[What the task asks] Rewrite the records from the start through the line containing "click(x=123, y=32)", with each request kept as is. Multiply every coordinate in the answers by 0.55 and round to whole numbers, rounding halves up.

[Data rows]
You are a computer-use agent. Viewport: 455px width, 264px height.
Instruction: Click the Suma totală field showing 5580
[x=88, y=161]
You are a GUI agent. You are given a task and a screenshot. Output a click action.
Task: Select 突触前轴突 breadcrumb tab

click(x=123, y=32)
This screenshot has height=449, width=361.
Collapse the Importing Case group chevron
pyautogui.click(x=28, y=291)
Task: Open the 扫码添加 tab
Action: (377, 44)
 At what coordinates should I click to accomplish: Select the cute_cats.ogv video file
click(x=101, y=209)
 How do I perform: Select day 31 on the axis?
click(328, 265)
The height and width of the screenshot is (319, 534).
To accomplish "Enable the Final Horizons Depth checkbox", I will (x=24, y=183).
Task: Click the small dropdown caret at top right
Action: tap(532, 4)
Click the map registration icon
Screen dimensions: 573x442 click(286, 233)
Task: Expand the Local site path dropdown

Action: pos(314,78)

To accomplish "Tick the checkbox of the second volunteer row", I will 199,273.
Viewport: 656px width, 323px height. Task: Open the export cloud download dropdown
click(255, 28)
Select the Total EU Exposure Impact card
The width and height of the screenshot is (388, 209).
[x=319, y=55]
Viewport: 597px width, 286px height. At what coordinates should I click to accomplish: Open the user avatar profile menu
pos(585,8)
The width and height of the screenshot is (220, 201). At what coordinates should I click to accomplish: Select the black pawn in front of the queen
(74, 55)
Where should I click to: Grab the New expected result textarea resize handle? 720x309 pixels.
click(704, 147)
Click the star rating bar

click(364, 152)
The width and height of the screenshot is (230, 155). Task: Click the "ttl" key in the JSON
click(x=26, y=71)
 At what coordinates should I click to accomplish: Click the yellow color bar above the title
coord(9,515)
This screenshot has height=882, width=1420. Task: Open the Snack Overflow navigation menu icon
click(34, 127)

[Response to the task]
You are a computer-use agent. Viewport: 455px width, 264px height.
Instruction: Click the Suma totală field showing 5580
[x=48, y=89]
You are a GUI agent. You are given a task and a screenshot. Output a click action.
Task: Select 突触前轴突 breadcrumb tab

click(x=68, y=18)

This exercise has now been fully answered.